Central Park's Cherry Hill Concourse: Room with a view
The Cherry Hill Concourse in Central Park recently underwent a renovation. Among the changes were a simplication in its appearance in order to not distract from the views of the surrounding lake. Photo courtesy of the Central Park Conservancy.
Less is more.
That was the thinking behind the renovation of the Cherry Hill Concourse in Central Park, where a ribbon cutting ceremony was recently held to signify a simpler -- and greener -- approach that should keep most visitors’ eyes focused on the vistas of the surrounding lake.
“The most important design objective we had was that it was not a plaza,” said Chris Nolan, the Central Park Conservancy's vice president of planning, design and construction. “It was a concourse, and precedent was given to the experience of the landscape, not a space created by the pavement material. We wanted to pick a [complementary] material that emphasized the fact that the whole design was about cueing up this view to the lake and not be visually distracted by drawing your vision down to the pavement.”
Gone are the three tiers composed of impervious materials such as solid brick and stone that separated the landscape margin from the pedestrian path and the concourse itself. As Nolan noted, such an arrangement provided no outlet for runoff water, leaving it with no other option but to head to the catch basin and into pipes directly into the storm water system.
Before the renovation, the Cherry Hill Concourse featured three tiers. The new look was designed to create a better flow of visitor traffic and appeal to those traveling by way of foot, bicycle or horse carriage. Photo courtesy of the Central Park Conservancy.
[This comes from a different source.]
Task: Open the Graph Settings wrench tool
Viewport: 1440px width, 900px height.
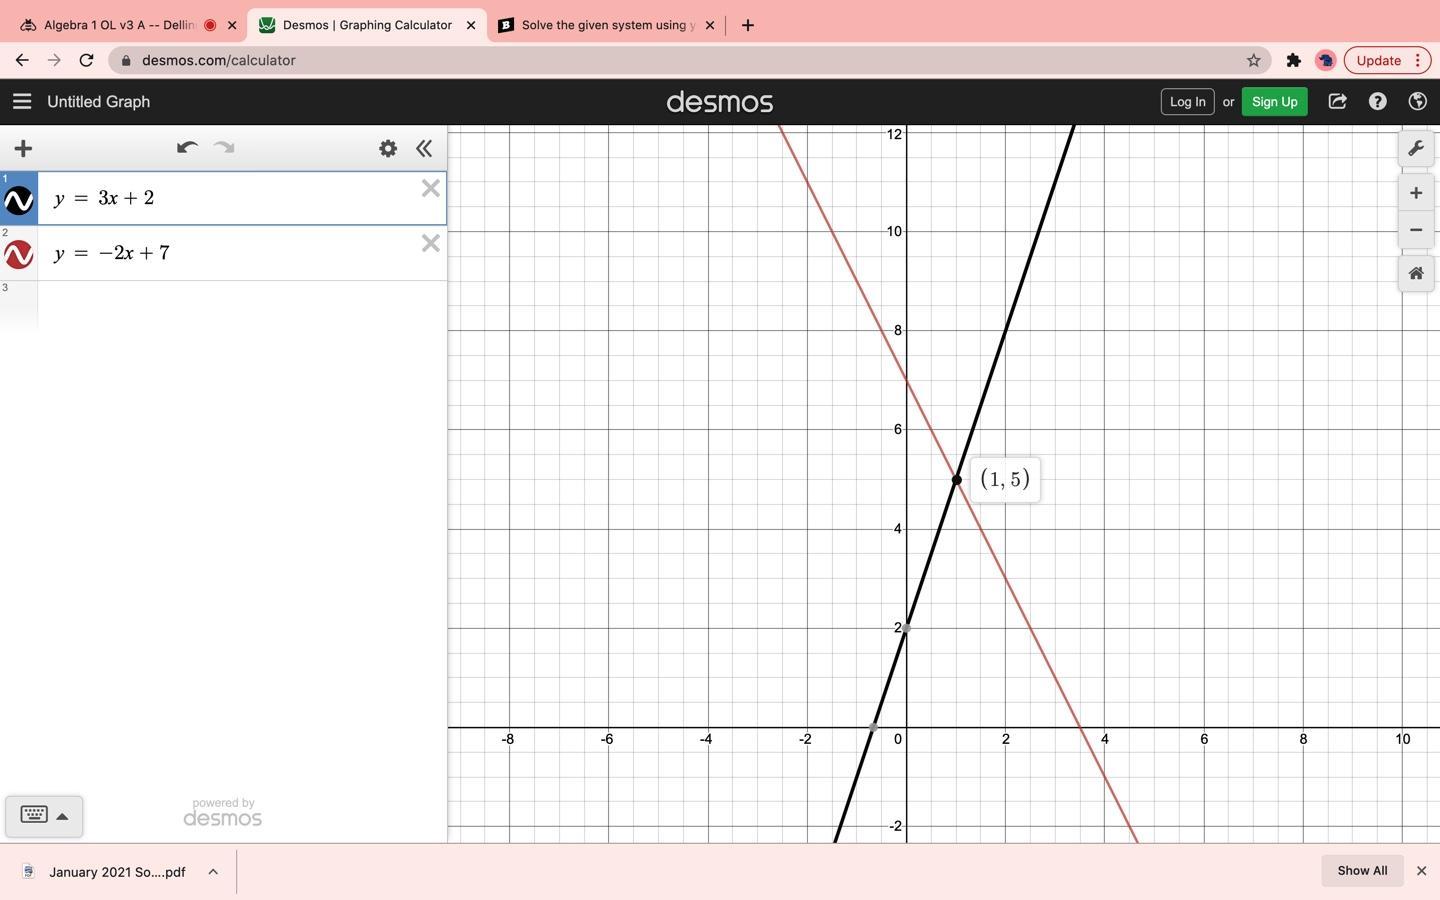Action: point(1415,148)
In their place, a porous resin-bound aggregate will allow rainwater to filter through the pavement into a stone ballast beneath it, which will allow for infiltration back into the soil profile while slowing down the peak runoff. In fact, only in torrential storms will there be a potential for the runoff to hit an overflow pipe, Nolan said.
The new aggregate is not completely different from traditional asphalt. Instead of having sand serve as a binder for gravel and tar, though, the aggregate is held together by the resin, allowing each particle to glue together.
“As I was going through the public review process, I kind of referred to it as yet the paving kind of becomes a giant Rice Krispie cookie,” Nolan said. “The aggregate are like pieces of Rice Krispies, the puffed rice, and the granular space allow for things to seep down into the reservoir below.”
Before the 1980s renovation, the Cherry Hill Concourse had become a circular parking lot as seen in this photo, which dates back to the '70s. Photo courtesy of the Central Park Conservancy.
The concourse was an original element of Central Park, dating back to 1859. The fountain standing in the middle, which underwent slight renovations, was installed in 1871 for the purposes of watering the horses for the horse carriages that would frequent the area. That fact was not lost on Nolan and company when it came to creating a new vision for the space after receiving approval from the city’s Public Design Commission.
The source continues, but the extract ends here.